THÈME 1 : CONVECTION THERMIQUE
G. Labrosse, C. Delcarte, I. Delbende, G. Kasperski, L. Martin-Witkowski,
P. Le Quéré, L. Tuckerman, C. Weisman, S. Xin
Convection Naturelle : S. Xin, P. Le Quéré
Un des problèmes tests de longue date du groupe est une cavité sur laquelle un gradient thermique horizontal est imposé. Se basant sur leurs travaux précédents de l'écoulement bidimensionnel et les transitions successives qu'il subit, S. Xin et P. Le Quéré ont étudié l'instabilité vers la tridimensionnalité dans une boite carrée. Ils ont calculé deux bifurcations primaires, l'une stationnaire et tridimensionnelle et l'autre oscillatoire et bidimensionnelle. Le seuil de la bifurcation stationnaire 3D est plus bas, ce qui remet en question la signification physique des calculs 2D. Mais la branche d'amplitude finie résultant de l'instabilité 2D subit une bifurcation secondaire oscillatoire correspondant à un mode qui ressemble au mode oscillatoire 2D de l'état de base. Plusieurs nombres de Prandtl ont été étudiés et une interprétation physique impliquant un mécanisme d'instabilité de type Taylor-Görtler a été proposée. Un nouvel effort a aussi été entamé pour calculer les écoulements externes, ce qui pose la délicate question des conditions aux limites à imposer à la frontière du domaine de calcul. Xin a commencé à calculer l'écoulement autour d'un fil chauffé, une configuration étudiée expérimentalement par Duluc, Lusseyran et Gougat dans le contexte de l'ébullition et changement de phase. Un impressionnant accord qualitatif et quantitatif a été obtenu avec des mesures expérimentales PIV (Particle Image Velocimetry) de l'écoulement, validant ainsi à la fois les calculs et le postprocessing des données PIV.
Convection thermocapillaire :
C. Delcarte, G. Kasperski, L. Martin-Witkowski
L'apparition de convection pendant la croissance cristalline peut
conduire à des inhomogénéités et à des striations peu
souhaitables.

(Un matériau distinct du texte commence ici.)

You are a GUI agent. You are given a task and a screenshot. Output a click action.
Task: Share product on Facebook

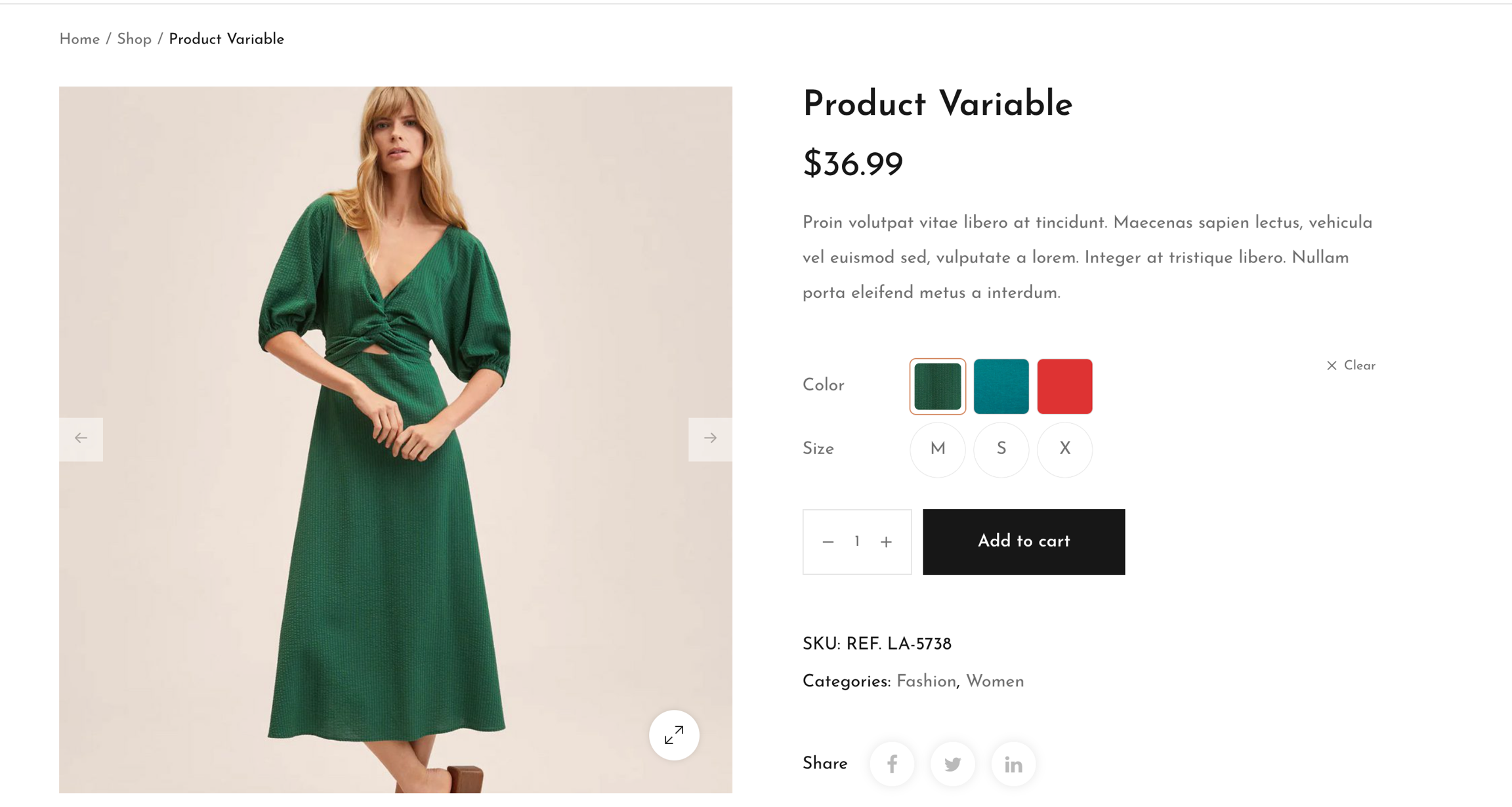[892, 764]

Même quand la convection due à des différences
de densité (convection de Rayleigh-Bénard) n'est pas
présente, la convection peut être engendrée par des
variations de tension superficielle (convection de Marangoni ou
thermocapillaire). Dans ce contexte, la convection est étudiée
avec la motivation de l'éviter ou de la réduire. Dans la
technique de zone flottante, une source de chaleur est
translatée verticalement le long d'une colonne cylindrique
maintenue par la tension superficielle et qui se solidifie pour
former un cristal.
Depuis plusieurs années, C. Delcarte, G. Labrosse et G.
Kasperski étudient l'effet dû à la singularité qui existe
à la ligne de contact entre les sections solides et fluides d'un
cristal en solidification dans une configuration axisymétrique.

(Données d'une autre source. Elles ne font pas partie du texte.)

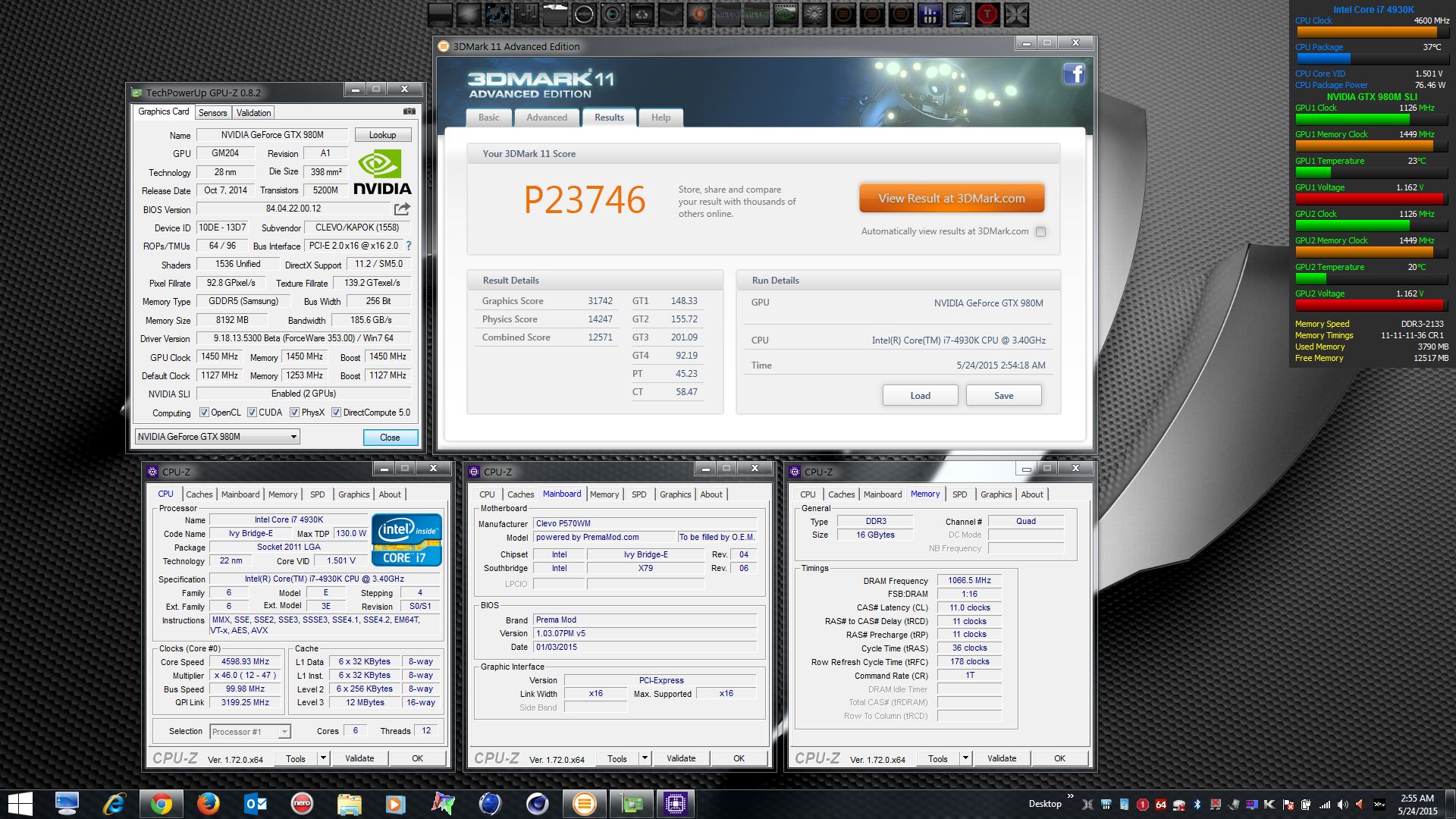Click View Result at 3DMark.com button
The height and width of the screenshot is (819, 1456).
[951, 198]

G. Kasperski a développé un nouveau modèle physique de la
contrainte, qui sera mis en oeuvre par S. Nguyen, pour remplacer
le filtrage heuristique étudié jusqu'ici par C. Delcarte et E.
Chénier.
L. Martin-Witkowski est en train de rédiger les travaux qu'il a
effectués pendant ses années postdoctorales à
Champaign-Urbana avec J.S. Walker sur la convection
solutocapillaire, c'est-à-dire la convection générée par
des gradients de tension superficielle, générés à leur
tour par des gradients de concentration. Plus précisément, il
a calculé les bifurcations brisant l'axisymétrie dans une
configuration cylindrique.
Convection thermosolutale : G. Labrosse, L. Tuckerman
Dans la convection double-diffusive, deux agents contribuent à
la poussée d'Archimède. Dans le cas le plus fréquent ces deux
agents sont des gradients thermiques et de densité et ils
peuvent agir ou bien ensemble ou bien en opposition. Des
comportement dynamiques intéressants et compliqués peuvent en
résulter, surtout quand les deux forces sont en opposition.
Plusieurs variantes sont possibles : dans la convection
thermosolutale, les gradients thermiques et de concentration sont
tous les deux imposés, tandis que dans le problème de Soret,
qui est plus accessible expérimentalement, le gradient de
concentration résulte du gradient thermique par le biais de
l'effet de Soret. La plupart des études du problème de Soret
ont traité des géométries de grande extension, utilisant des
conditions aux limites périodiques et rectangulaires. Par
contre E. Millour et G. Labrosse ont étudié les transitions
qui ont lieu dans le problème de Soret dans une géométrie
confinée axisymétrique. Ils ont découvert que la
ressemblance entre le comportement des fluides simples et binaires
aux grands nombres de Rayleigh ne restait valable que pour des
conditions aux limites libres. Quand les surfaces qui bornent le
fluide binaire sont rigides, une bifurcation globale, absente pour
un fluide simple, mène à des oscillations après un cycle
hétérocline. Pour des nombres de Rayleigh plus faibles, ils ont
découvert qu'un fluide binaire avec des conditions aux limites
libres suit un scénario de dédoublement de période vers le
chaos, comparé aux bifurcations souscritiques de Hopf et
homoclines qui ont lieu pour des conditions aux limites rigides.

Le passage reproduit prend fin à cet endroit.